▸ SUPPLIED PASSAGE:

-----

Let me just say, writing a resume bites.  I haven't done it in a very long time!  And it is every bit as sucktastic as I remember.

Wish me luck.


The other day I was driving along with Amarys and Riley, when Riley piped up, "God made man out of the dirt, you know, mommy."  Only he has a funny little accent so what he actually said was, "God made man out of the DUT, you know, mommy."  He goes to Christian preschool.
I thought, SWEET!  He's learning!  He's taking it in!  He's building a foundation that will hold him for the rest of his life!
"YES!  You are right, God made Adam out of dirt, didn't he?"  I look in the rearview mirror and all I see is these enORmous brown eyes looking back at me, all serious like.  Nods.
Oh, I will expand on this!  I think.
"Do you know what God made next?"  Wide eyes.  Serious shake.
"Well, He looked at Adam and said he shouldn't be alone.  Adam will get lonely!  Adam needs a family!  He needs a wife!"
Vigorous head shaking in the back seat,
"No, mommy, He needed a HELPER."

-----

▸ DATA FOR ANALYSIS:
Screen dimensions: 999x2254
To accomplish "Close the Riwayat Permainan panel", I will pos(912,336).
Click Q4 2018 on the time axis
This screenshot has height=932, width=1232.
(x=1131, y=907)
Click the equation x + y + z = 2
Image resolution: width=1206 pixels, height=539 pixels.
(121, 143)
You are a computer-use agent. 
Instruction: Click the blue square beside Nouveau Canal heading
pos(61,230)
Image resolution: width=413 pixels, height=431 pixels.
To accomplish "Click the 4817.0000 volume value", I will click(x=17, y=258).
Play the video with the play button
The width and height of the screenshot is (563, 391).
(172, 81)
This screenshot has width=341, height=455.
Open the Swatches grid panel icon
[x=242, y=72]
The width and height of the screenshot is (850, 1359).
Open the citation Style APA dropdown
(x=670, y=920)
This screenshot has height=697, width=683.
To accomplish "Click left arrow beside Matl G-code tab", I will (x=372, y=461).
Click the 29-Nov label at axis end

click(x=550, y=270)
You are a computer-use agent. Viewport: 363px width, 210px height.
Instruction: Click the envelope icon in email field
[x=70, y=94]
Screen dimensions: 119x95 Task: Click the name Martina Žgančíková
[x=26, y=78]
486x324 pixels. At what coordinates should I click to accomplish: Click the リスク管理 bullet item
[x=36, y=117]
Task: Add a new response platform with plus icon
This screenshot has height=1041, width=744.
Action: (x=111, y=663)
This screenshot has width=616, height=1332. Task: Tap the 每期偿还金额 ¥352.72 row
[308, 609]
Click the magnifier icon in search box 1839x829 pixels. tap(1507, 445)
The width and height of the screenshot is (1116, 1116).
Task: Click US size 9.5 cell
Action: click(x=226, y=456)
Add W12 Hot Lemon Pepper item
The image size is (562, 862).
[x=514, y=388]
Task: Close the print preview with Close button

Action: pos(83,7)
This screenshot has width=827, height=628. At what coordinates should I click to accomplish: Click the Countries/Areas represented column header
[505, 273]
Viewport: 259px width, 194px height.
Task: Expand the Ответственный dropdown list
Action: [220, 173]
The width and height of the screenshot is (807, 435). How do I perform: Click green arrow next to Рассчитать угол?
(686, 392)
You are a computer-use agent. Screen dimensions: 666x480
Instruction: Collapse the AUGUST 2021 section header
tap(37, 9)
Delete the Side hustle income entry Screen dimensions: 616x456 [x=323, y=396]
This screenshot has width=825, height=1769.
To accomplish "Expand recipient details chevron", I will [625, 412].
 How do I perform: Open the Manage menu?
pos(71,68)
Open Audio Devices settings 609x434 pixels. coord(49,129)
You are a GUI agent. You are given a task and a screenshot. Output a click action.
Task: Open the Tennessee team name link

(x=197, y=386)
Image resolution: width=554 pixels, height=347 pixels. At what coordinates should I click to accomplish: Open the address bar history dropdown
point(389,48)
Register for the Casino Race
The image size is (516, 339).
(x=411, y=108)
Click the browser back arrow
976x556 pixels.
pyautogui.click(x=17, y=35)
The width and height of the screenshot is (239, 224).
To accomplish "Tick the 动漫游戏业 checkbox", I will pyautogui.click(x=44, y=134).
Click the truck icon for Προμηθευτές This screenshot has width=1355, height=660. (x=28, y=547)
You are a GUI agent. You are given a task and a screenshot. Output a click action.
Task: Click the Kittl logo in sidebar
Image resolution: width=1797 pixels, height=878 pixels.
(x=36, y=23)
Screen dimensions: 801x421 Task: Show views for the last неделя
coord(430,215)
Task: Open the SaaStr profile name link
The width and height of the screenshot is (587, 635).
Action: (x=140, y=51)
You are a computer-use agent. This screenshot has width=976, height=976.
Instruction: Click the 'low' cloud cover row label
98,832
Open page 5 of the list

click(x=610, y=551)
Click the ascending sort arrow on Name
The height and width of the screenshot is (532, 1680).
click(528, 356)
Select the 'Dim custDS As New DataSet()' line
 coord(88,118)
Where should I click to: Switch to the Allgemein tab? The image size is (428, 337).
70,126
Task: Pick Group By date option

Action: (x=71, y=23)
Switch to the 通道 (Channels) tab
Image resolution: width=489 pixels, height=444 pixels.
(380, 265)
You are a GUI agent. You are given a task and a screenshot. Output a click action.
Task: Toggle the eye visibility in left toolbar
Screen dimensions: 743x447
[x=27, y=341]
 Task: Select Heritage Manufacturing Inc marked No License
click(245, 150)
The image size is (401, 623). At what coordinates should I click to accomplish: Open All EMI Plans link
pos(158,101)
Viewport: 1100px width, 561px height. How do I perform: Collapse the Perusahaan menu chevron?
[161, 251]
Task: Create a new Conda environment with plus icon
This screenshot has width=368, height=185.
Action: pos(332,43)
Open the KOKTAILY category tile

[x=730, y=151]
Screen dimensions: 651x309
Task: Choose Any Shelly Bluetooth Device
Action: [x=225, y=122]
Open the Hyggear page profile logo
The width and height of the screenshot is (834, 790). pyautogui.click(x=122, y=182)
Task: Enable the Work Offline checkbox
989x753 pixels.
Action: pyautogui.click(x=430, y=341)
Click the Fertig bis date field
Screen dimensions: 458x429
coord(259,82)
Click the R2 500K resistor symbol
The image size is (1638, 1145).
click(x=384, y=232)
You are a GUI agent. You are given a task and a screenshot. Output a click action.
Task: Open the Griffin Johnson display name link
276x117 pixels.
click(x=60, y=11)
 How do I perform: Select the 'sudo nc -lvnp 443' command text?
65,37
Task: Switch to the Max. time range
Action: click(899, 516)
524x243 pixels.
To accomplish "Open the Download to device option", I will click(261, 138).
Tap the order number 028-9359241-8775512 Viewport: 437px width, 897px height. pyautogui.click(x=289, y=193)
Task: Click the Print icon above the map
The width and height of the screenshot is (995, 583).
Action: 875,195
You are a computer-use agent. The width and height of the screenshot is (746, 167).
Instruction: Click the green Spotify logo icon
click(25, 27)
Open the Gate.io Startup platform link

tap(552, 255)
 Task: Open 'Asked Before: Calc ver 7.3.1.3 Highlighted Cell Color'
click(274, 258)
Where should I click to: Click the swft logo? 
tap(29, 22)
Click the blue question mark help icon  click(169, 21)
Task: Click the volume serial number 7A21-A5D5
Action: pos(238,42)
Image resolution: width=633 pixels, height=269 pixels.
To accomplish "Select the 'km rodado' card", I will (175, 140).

-----

▸ LIST OF TASKS:
A. Answer these questions about the blog post:
(i) What document does the writer say she is writing?
(ii) What kind of preschool does Riley attend?
(iii) What did Riley say God needed, instead of a wife?
B. Retype the part of the blog post between "Wish me luck." and "this!  I think.", inclusive.
The lines come from a different source than the blog post.

▸ ANSWERS PROVIDED:
A.
(i) A resume.
(ii) A Christian preschool.
(iii) A helper.

B.
Wish me luck.


The other day I was driving along with Amarys and Riley, when Riley piped up, "God made man out of the dirt, you know, mommy."  Only he has a funny little accent so what he actually said was, "God made man out of the DUT, you know, mommy."  He goes to Christian preschool.
I thought, SWEET!  He's learning!  He's taking it in!  He's building a foundation that will hold him for the rest of his life!
"YES!  You are right, God made Adam out of dirt, didn't he?"  I look in the rearview mirror and all I see is these enORmous brown eyes looking back at me, all serious like.  Nods.
Oh, I will expand on this!  I think.